- Task requirements: The required output is the line containing "Retour au Glossaire (776, 961)" followed by every later line through the end of the data, all reproduced exactly.

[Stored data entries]
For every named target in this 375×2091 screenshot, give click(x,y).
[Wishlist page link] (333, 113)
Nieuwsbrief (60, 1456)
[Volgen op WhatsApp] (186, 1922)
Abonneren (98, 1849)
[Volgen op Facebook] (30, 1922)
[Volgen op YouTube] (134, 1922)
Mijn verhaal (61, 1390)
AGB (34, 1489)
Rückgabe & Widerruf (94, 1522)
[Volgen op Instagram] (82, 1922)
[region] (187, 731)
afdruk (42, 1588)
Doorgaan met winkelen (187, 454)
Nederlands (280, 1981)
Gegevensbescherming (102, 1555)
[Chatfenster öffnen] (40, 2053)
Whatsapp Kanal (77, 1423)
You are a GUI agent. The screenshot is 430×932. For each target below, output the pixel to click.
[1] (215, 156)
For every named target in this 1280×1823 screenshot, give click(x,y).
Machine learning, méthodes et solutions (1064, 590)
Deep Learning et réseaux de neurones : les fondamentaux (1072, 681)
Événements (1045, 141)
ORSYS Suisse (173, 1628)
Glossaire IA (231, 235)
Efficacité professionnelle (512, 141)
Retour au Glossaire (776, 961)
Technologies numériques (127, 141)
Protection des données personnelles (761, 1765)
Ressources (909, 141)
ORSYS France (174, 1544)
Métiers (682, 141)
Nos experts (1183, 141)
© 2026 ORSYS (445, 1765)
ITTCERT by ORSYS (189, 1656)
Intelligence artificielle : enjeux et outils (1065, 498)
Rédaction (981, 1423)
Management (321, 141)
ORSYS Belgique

- Finished task:
Retour au Glossaire (776, 961)
Technologies numériques (127, 141)
Protection des données personnelles (761, 1765)
Ressources (909, 141)
ORSYS France (174, 1544)
Métiers (682, 141)
Nos experts (1183, 141)
© 2026 ORSYS (445, 1765)
ITTCERT by ORSYS (189, 1656)
Intelligence artificielle : enjeux et outils (1065, 498)
Rédaction (981, 1423)
Management (321, 141)
ORSYS Belgique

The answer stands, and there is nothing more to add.